The tree crab Perbrinckia scansor was found inside a tree hole filled with water. The depth of the hole was about 4 cm and the crab was first observed just below the water surface. Later we took it out and examined closely. Perbrinckia scansor is the only known tree climbing crab in Sri Lanka. It's an endemic species which was first described from Sinharaja World Heritage site in 1995 under the genus Ceylonthelphusa. Although its considered as a rare species it's not categorized as a threatened species in the 2007 Redlist of threatened fauna and flora in Sri Lanka. Thus it's considered to be a Least concerned species.
Apart from them several other interesting fauna species were also encountered during the time spent in the forest. Two of such reptiles were Lankascincus taylori (Taylor's Lankaskink)and Lyriocephalus scutatus (Hump-nosed Lizard). They both are endemics.

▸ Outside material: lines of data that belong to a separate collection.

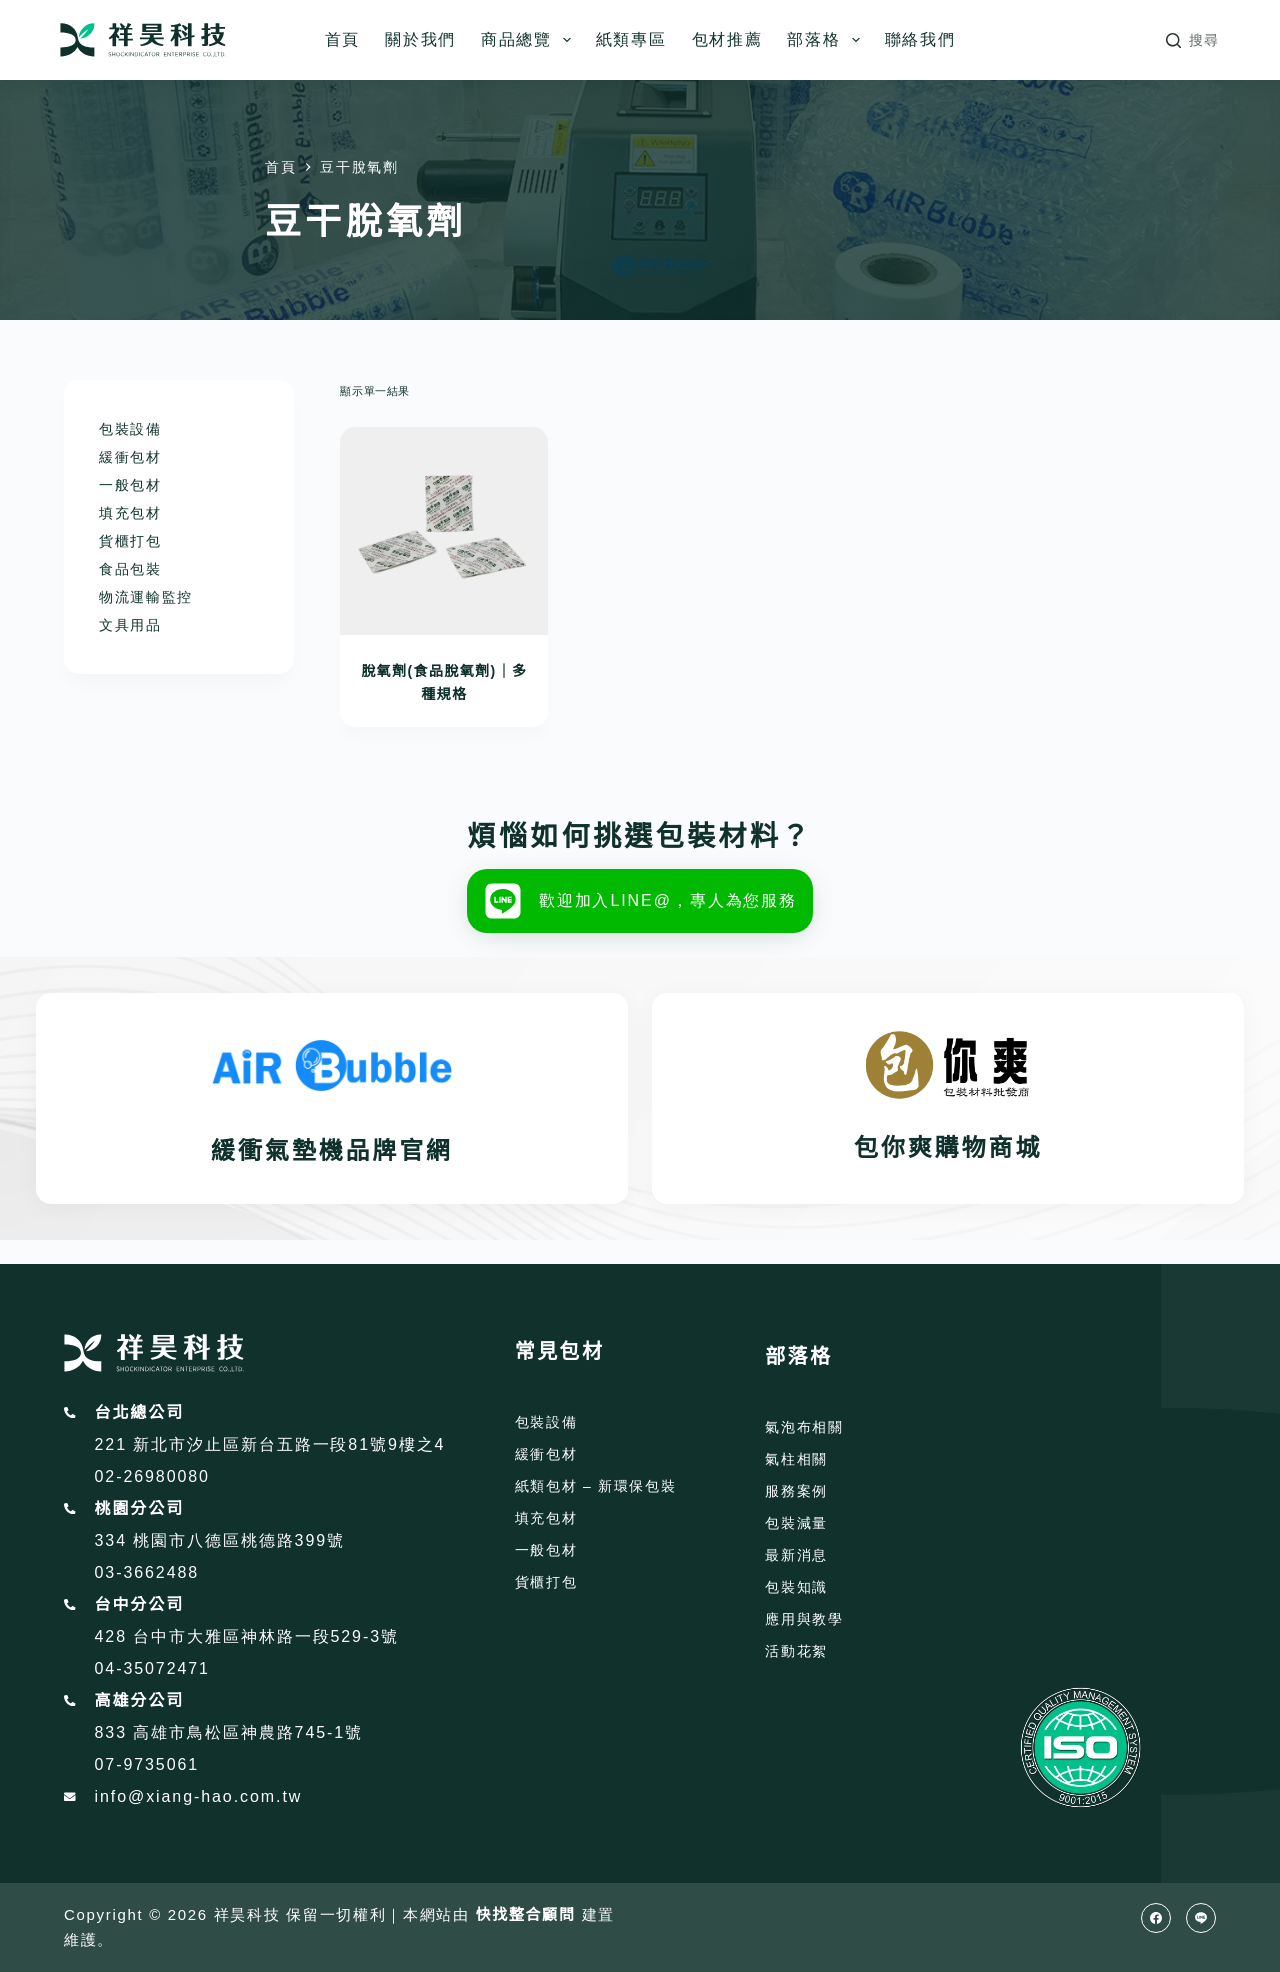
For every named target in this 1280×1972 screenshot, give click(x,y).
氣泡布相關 (804, 1427)
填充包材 (130, 513)
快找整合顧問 (526, 1914)
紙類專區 (631, 39)
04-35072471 (152, 1668)
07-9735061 (147, 1764)
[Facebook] (1156, 1918)
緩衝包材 (130, 457)
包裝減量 (796, 1523)
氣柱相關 (796, 1459)
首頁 (342, 39)
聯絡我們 (920, 39)
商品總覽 (530, 40)
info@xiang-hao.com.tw (199, 1796)
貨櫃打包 (130, 541)
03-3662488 (147, 1572)
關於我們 (420, 39)
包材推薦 (727, 39)
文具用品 (130, 625)
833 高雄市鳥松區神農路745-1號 (229, 1732)
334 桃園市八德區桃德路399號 (220, 1540)
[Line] (1201, 1918)
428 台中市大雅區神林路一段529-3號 (247, 1636)
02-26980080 (152, 1476)
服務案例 (796, 1491)
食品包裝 (130, 569)
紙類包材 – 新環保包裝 (596, 1486)
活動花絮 (796, 1651)
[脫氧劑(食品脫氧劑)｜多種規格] (444, 531)
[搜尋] (1193, 40)
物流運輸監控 (146, 597)
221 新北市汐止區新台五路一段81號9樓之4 (270, 1444)
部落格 (827, 40)
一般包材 (130, 485)
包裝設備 (130, 429)
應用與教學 (804, 1619)
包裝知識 (796, 1587)
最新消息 (796, 1555)
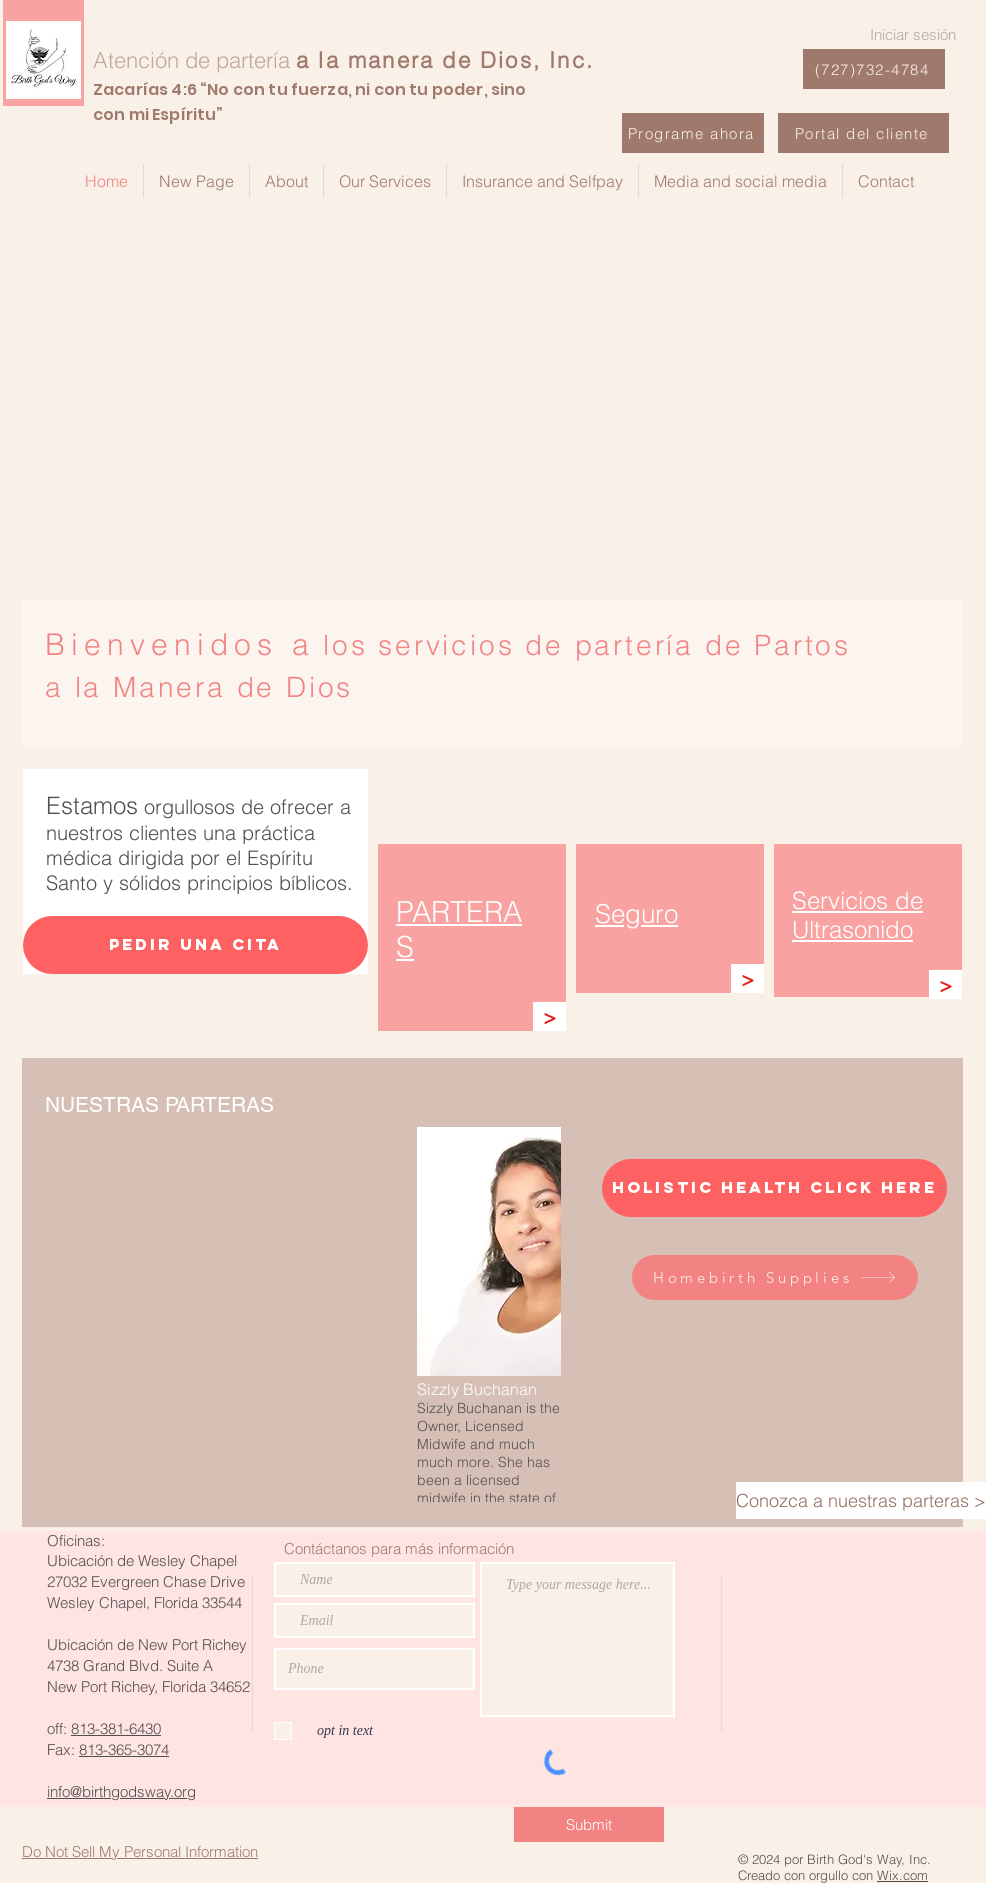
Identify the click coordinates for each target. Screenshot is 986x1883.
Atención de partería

Among the birds observed Asian Black Bulbul (Hypsipetes leucocephalus), Sri Lanka Emerald-collared Parakeet (Psittacula calthropae) , Sri Lanka Hanging Parrot (Loriculus beryllinus), Scarlet Minivet (Pericrocotus flammeus), Hill Myna (Gracula religiosa) and Emerald Dove (Chalcophaps indica) were common. Common Plam Squirrel (Funambulus palmarum) Giant Squirrel (Ratufa macroura) and Toque Macaque (Macaca sinica) were the only mammals seen. The land snail fauna observed consisted of Acavus phoenix, Oligospyra polei, Glessula pallens and Euplecta spp.
It was around 4.30 pm when we left the Alapalawala forest. On our way we were stopped by some generous villagers who were conducting an "Asala Dansela". We had some coffee and buiscuts there. After passing Kegalle we stopped at a small shop and had a proper meal as we didn't had a proper lunch. By 8.30 pm we could reach Nugegoda and conclude the trip. This field trip was an important one as we could observe many interesting fauna and flora and travel to two sites where most of us haven't been before.